For keyword analyses, you have to define a subcorpus. The natural way of doing so is by selecting text identifiers via spreadsheets or relational databases, or by directly using the annotated s-attributes. If you have collected an appropriate set of attribute values, you can use the corpus.dump_from_s_att() method:

party = {"CDU", "CSU"}
dump = corpus.dump_from_s_att('text_party', party)
keywords = dump.keywords()

Just as with collocates, the result is a DataFrame with lexical items (p_query layer) as index and frequency signatures and association measures as columns.

You can of course also define a subcorpus via a corpus query, e.g.

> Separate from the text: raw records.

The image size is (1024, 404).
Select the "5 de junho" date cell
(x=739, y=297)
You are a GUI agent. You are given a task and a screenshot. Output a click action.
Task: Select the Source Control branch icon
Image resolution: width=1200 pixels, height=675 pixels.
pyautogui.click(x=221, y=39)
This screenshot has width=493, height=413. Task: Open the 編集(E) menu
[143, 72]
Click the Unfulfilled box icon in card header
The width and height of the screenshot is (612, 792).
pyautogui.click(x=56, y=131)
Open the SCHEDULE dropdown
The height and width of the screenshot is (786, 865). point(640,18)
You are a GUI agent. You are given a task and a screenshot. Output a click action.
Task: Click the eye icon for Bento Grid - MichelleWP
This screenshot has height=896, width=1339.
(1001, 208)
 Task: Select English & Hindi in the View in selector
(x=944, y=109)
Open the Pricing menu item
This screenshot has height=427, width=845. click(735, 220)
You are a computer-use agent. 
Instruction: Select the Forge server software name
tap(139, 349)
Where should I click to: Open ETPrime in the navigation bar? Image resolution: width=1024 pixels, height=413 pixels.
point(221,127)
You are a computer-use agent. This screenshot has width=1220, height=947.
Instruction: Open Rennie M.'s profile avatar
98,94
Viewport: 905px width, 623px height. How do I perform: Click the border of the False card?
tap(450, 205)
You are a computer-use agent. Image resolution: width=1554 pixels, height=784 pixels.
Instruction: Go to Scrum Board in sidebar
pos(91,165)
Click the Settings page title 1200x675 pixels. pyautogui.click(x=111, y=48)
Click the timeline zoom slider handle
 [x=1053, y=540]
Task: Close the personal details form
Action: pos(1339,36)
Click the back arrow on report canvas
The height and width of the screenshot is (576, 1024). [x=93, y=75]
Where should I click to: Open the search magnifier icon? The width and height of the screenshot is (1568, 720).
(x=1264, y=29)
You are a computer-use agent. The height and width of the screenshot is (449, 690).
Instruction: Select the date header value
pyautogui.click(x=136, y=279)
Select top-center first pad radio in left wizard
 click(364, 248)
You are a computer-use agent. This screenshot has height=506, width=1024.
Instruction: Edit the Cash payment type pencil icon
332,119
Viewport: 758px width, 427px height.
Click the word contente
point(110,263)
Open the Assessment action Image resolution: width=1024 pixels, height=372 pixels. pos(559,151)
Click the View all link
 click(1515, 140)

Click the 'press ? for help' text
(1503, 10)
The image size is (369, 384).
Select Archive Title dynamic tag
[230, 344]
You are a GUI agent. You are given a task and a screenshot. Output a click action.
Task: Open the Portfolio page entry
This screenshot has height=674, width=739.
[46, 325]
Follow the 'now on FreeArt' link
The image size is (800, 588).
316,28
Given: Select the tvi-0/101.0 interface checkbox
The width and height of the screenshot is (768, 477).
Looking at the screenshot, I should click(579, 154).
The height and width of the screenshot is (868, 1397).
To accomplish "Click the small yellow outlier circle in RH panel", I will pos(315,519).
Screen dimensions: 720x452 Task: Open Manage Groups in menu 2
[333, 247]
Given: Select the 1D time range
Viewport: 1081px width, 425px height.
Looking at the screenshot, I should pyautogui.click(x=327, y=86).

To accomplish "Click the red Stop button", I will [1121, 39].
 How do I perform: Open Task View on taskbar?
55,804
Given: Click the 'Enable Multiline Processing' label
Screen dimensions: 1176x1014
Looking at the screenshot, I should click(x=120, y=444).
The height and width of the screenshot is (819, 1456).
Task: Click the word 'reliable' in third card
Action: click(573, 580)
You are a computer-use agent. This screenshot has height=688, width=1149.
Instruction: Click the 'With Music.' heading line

dump = corpus.query('"SPD" expand to s')
keywords = dump.keywords()

Testing

The module is shipped with a small test corpus ("GERMAPARL8613"), which contains all speeches of the 86th session of the 13th German Bundestag on Feburary 8, 1996. The corpus consists of 149,800 tokens in 7332 paragraphs (s-attribute p with annotation type ("regular" or "interjection")) split into 11,364 sentences (s-attribute s). The p-attributes are pos and lemma. The s-attributes are 1 sitzung (with annotations date, period, session), 10 divs corresponding to different agenda items (annotations desc, n, type, what), and 346 texts corresponding to all speeches (annotations name, parliamentary_group, party, position, role, who).

The module is tested using pytest. Make sure you install all development dependencies:

pip install --dev

You can then

make test

and

make coverage

Acknowledgements

The module relies on cwb-python, thanks to Yannick Versley and Jorg Asmussen for the implementation. Special thanks to Markus Opolka for the implementation of association-measures and for forcing me to write tests.

The test corpus was extracted from the GermaParl corpus (see the PolMine Project); many thanks to Andreas Blätte.

This work was supported by the Emerging Fields Initiative (EFI) of Friedrich-Alexander-Universität Erlangen-Nürnberg, project title Exploring the Fukushima Effect (2017-2020).

Further development of the package is funded by the Deutsche Forschungsgemeinschaft (DFG) within the project Reconstructing Arguments from Noisy Text, grant number 377333057 (2018-2023), as part of the Priority Program Robust Argumentation Machines (SPP-1999).